The slim young man is a professional cable thief. His nails are cut short and his hands roughened.
“These hands can trip power on railway lines, dig up a very thick cable, peel it, bundle it and have it ready for sale in three hours,” he says with a grin.
It was cable theft that prompted Mokonyane, the minister of water and sanitation, to blame thieves for water outages that left parts of Gauteng dry for nearly three weeks.
Thabo knows of these thieves but says that’s not his gig.
“Me and my boys specialise in railway-line cable. That heavy, thick one that fills my hands … that’s what we do for a living.”
Sometimes he feels guilty when he sees commuters stranded.
“I feel bad knowing I’m the one who stole the cable but then I say: ‘Everything will soon be back to normal.’ After all, we’re stealing from government and this crime is the only thing we know for a quick buck.”
He considers himself a professional. He began stealing cables when he was 18. ILL-GOTTEN GAINS A police officer stands over copper cables confiscated during a raid. It is estimated that copper theft costs the economy between R10 billion and R20 billion a year
Thabo works with three others. They split their takings between six, though. They must include the man who drives the bakkie and the guard they bribe to look the other way.
“First you must have inside information, meaning a security guard on your side. We monitor guards’ shifts and their movement for days before we hit.
“I normally work with three friends, and the first thing we do is trip the power using a wire thrown up over the overhead lines. Once it blows, we cut open the box for the cable.”
Thabo says sometimes a guard who has been bribed becomes the lookout.
“Once we have cut the ends and pulled the cable from the ground, we haul it into the bushes. Then we sit and peel off the plastic covers. Once the red copper is exposed, we cut it into smaller pieces and bundle it.
“We already have transport ready and an arrangement with the buyer. When we meet him, we weigh the cable to determine the price. Red copper sells for R500/kg and we normally make around R12 000 on an average day.”
That R12 000 is the tip of a very lucrative iceberg. Dr Johan Burger, senior researcher at the Institute of Security Studies, says there are no firm figures for how much cable theft costs the economy each year, but estimates it’s between R10 billion and R20 billion annually.
Thabo says they normally work between 1am and 3am.
“Scrapyard owners don’t buy copper during the day or at their business premises. We arrange to meet somewhere and our motto is that the copper has to be gone by sunrise.
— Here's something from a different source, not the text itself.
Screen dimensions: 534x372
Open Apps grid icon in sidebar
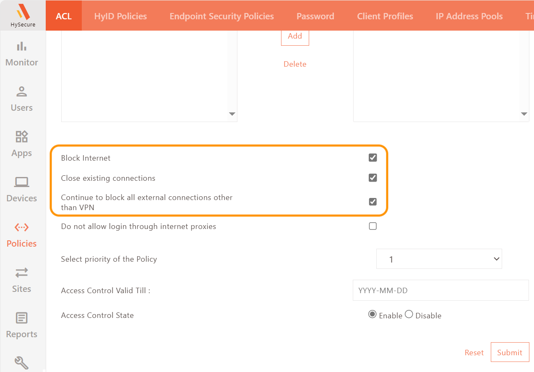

We can’t afford to have it in our possession in the morning.”
Thabo lives in Orlando East, Soweto. He steals cables across Soweto. He dropped out of school in Grade 11, four years ago.
“I am not proud of my life today but was forced by circumstances to be what I am. I’m an only child and my mother had no one else to help her. When I dropped out of school, the only jobs I was exposed to were criminal activities. But cable theft is still the one that pays better.”
His boyish face, visible beneath the shadow of a blue cap, is blotchy and dehydrated. His eyes are bloodshot.
“I do smoke nyaope and it’s very addictive. Beside the need to make money and help my unemployed mother, I have to feed my addiction.”
He knows what he’s doing is both illegal and dangerous.
“I am aware of the risks of being electrocuted, getting arrested or being killed by greedy people in this business but I have no other choice.”